For 4 salmon: Substitute $f_3(t) = \frac{1-t^2}{2}+\frac{1-t^3}{3}+\tfrac{1-t^4}{4}$ and find:
\[
1-f_3(t) = -\tfrac{1}{12}+\tfrac{t^2}{2}+\tfrac{t^3}{3}+\tfrac{t^4}{4} \ngeq 0
\]
Aha! this function is no longer nonnegative for all $t$ (take $t$ near zero). So in this case, if the heaviest salmon eaten weighed $t$ kg and the current salmon weighs $x$ kg, then the bear should eat the current salmon if $x + f_3(x)-f_3(t) \ge 0$ and leave the salmon alone otherwise. Here is what the decision boundary looks like:
The green region represents when the bear should eat the current fish, assuming there are four fish remaining including this one. The bottom red triangle in the picture is forbidden because the fish doesn’t weigh enough. The small top red region is forbidden because the fish is too heavy, i.e. $x + f_3(x)-f_3(t) < 0$.
The general case
Since the strategy for four salmon is no longer greedy, we must return to the original recursion in order to find $f_k$ for $k\ge 4$. It’s no longer possible to find analytic solutions, so we resort to a numerical approximation. Upon doing this, I found the optimal decision rules for the bear as a function of how many salmon remain. Here is the result in a single plot:
As before, we always reject fish below the dotted line. Each solid line corresponds to a decision boundary for a different number of fish remaining. Above the line, let the fish go. Below the line, eat the fish. The upper-most blue curve ($k=4$ fish remaining) is the same as the one plotted earlier. As one might expect, the more fish lie ahead, the pickier we must be at first in order to maximize final weight.

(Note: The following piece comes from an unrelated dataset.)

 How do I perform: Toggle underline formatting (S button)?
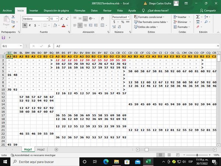(x=36, y=25)
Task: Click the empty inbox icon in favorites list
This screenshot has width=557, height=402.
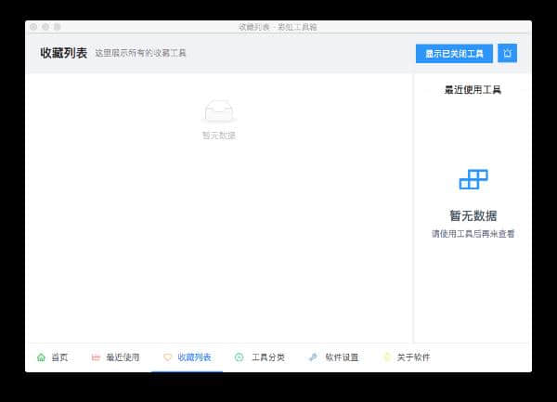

Now you might be wondering… How much worse is the greedy strategy? We can get a clear picture if we plot the expected total weight of salmon as a function of how many salmon remain:
Note that the greedy solution is simply the harmonic sum we derived earlier. As expected, the optimal strategy and the greedy strategy perfectly coincide when $k=1,2,3$. They’re very close when $k=4$, but not quite the same. When $k\ge 5$, we begin to see a noticeable difference. The curves keep getting farther apart as $k$ gets larger. Here is a zoomed out version of the same plot:
The greedy curve grows like $\log(k)$ while the optimal curve grows like $\sqrt{k}$, which is much faster indeed!
Very nice. Double-check f2(0), though?
thanks! fixed it.
While there is no closed form solution for non-small k, as the number of rounds approaches infinity, the optimal (up to an asymptotic factor of 1 for the sum) strategy approaches a closed form:
threshold = w + sqrt(2/3)*sqrt(1-w^3)/w / sqrt(k), where w is the minimum weight allowed, and k is the number of remaining rounds, except for a correction for very small w to avoid divergence; the following correction is good enough: if w<k^(-1/4) set threshold to w+k^(-1/4).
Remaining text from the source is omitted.